Six hundred and sixty-seven posts. That's what today makes. Four years of sharing my life. I started this blog as a means of keeping up with friends back in Dallas. I'd just moved here - just bought Freeman House - and wanted a common show-and-tell space to share pictures and stories of my new life. My friends read, then would call me to discuss my decision to move to the country. What was I thinking? Was I really giving up reporting? What about my career? My boyfriend? I had no answers, but each day I had a
story. And somehow those stories
became my answers.
Blogging suited me. I learned to write, professionally, in a newsroom, banging out dozens of facts and sources in paragraphs that would fit a 17 second window and leave eyes and ears informed, inspired or intrigued. Or whatever. Getting on the computer and spitting something out for a faceless, nameless audience is all I knew. Blogging was second-nature to me. It's always been something I didn't have to think about.
But that changed. The first time someone I
didn't know left a comment on this blog, I was perplexed. Who was this person reading my story... reading my life? How did they find my blog? Why were they so interested? I was scared - for reasons you guys could have no way of knowing about. I stopped blogging, then eased back into it again. But one day, when three people I didn't know commented, I quit. This was too scary, and suddenly my always nameless, always faceless audience had both names and faces. It was too real. I went back to paper journals.
Still, the computer keyboard called to me. I
missed it... the release of seeing words line up and my urge to write dissipate into orderly sentences. I type over 100 words a minute, so blogging was much faster than smearing ink across a page. So I started again, deciding to ignore the "nosies", as my friends called the strangers who left comments.
That was years ago. Now this blog is read by people I've never met in places I've never been. But the tone of my blog never changed. It's always been about my life - my grief, my searching, my joys and my dreams. It was never right for ads or profit. Life isn't all about money. It was about reaching out, sharing myself and what little I have, and connecting with friends.
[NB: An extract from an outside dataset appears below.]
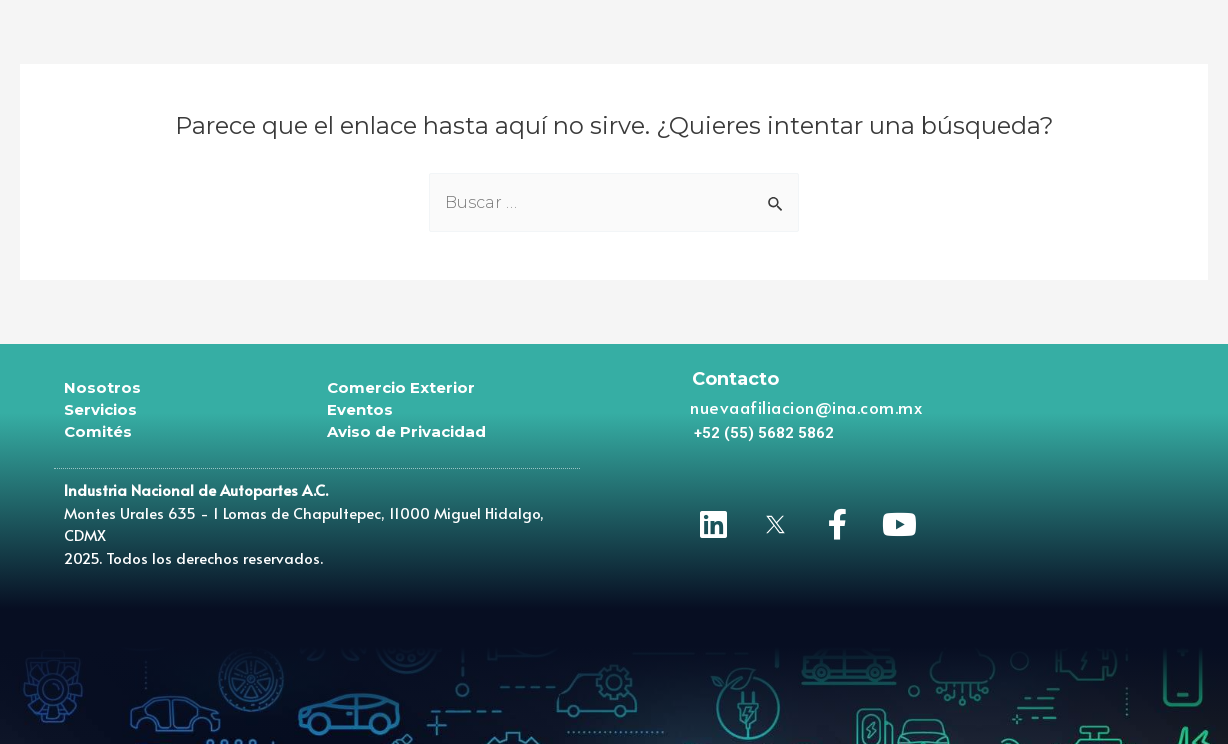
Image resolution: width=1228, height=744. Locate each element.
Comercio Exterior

If we sat here all day, the two of us, I still couldn't tell you what your participation and support of this blog... of my life... means. You've cried with me. Laughed with me. Cooked with me. Crafted with me. Read with me. Listened with me. Petted with me. Traveled with me.
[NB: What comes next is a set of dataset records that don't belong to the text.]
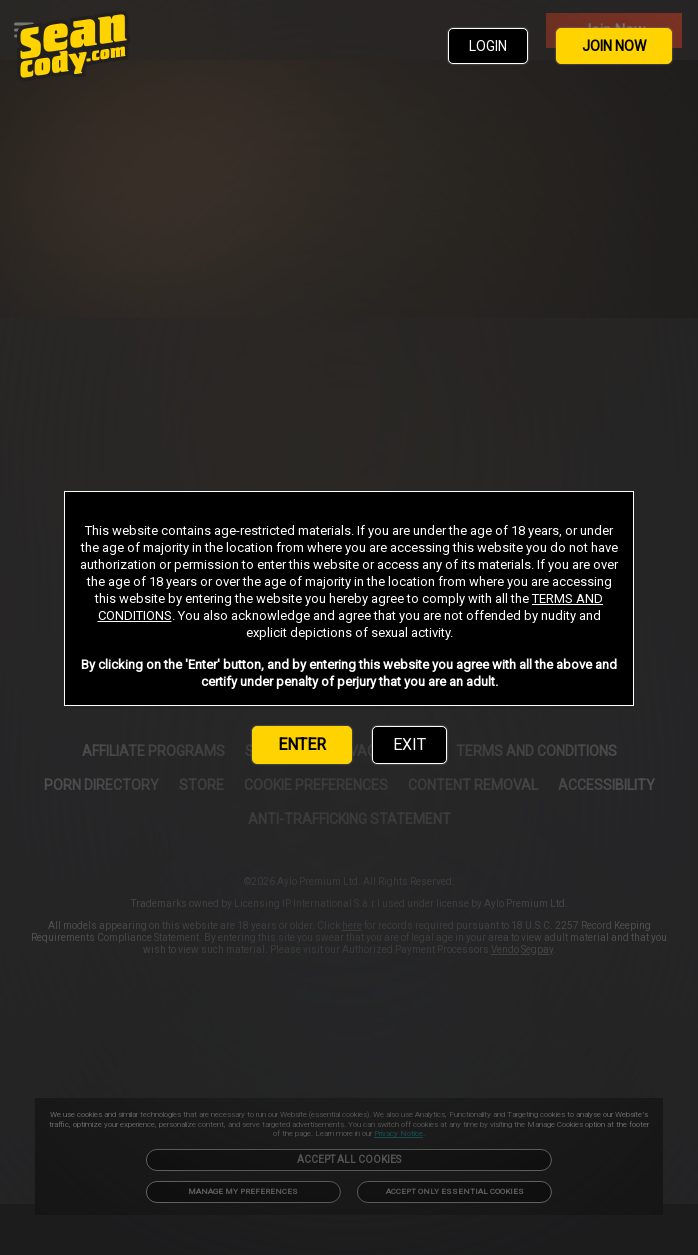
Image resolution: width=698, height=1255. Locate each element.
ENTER (302, 744)
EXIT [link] (409, 744)
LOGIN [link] (488, 46)
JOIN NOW (614, 46)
Lived with me. Somehow we've become friends, haven't we, and faced our days together. It's meant everything to me. Thank you.
The relief associated with ending this blog is enormous. I say this without apology. I want to be anonymous. I'm tired of my life being "monitored" by people I'd rather not keep tabs on me. But this isn't to say I'm disappearing altogether. In the coming weeks,
henrybella's web site (now pointed here) will be restored, and a little blog there will keep up with the comings and goings of the happy business. (First up? Renown Christian author and one of
My Messy, Thrilling Life's favorite writers -
Leigh McLeroy - will be at henrybella's Thursday, April 16th, at 6 PM for a reading/talk. Tickets are $5 in advance and at the door. Details soon on the website.) Also, the Freeman House newsletter, which many of you signed up to receive, will begin in May. I've also kicked around the idea of writing a book, and would enjoy finally getting that cookbook out as well. So, you see, this isn't a goodbye. We're simply changing scenery between acts.
So I'm still here. Just not
here. So you know, commenting on this little blog will be disabled at the end of the day, so feel free to say anything that's on your mind until then. Afterward, the blog will still be visible, but any interaction associated with this site will be discontinued.
This has been one amazing journey already, hasn't it? I look prayerfully and wondrously at the road in front of us, and hope we cross ways again. Take care until then, will you?